WHAT YOU ARE ASKED TO DO
When you reach a picture, skip it, and retype every line below exactly.

AVAILABLE RECORDS
Start of Block

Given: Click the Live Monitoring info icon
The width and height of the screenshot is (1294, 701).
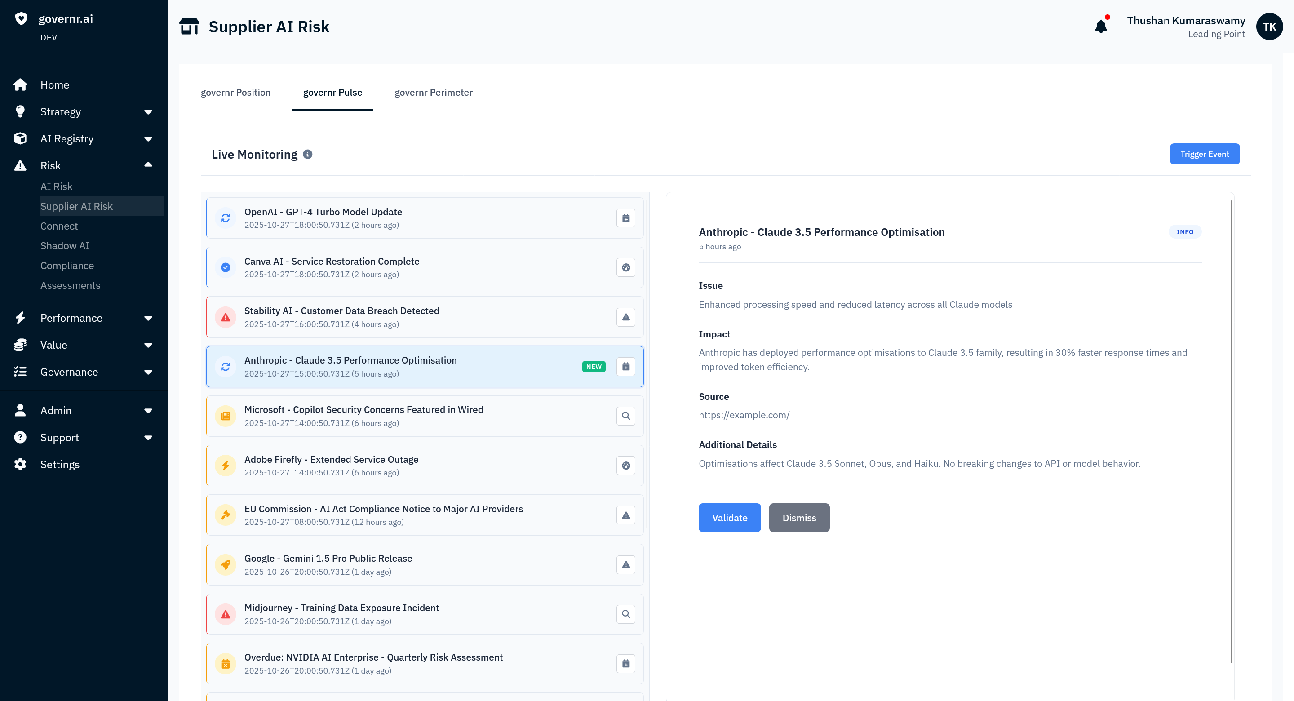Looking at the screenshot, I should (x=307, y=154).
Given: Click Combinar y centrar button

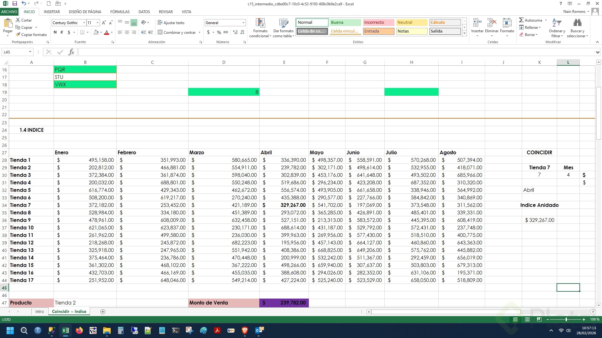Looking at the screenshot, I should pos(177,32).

End of Block

ANSWER
Given: Click the Live Monitoring info icon
The width and height of the screenshot is (1294, 701).
Looking at the screenshot, I should (x=307, y=154).
Given: Click Combinar y centrar button

Looking at the screenshot, I should pos(177,32).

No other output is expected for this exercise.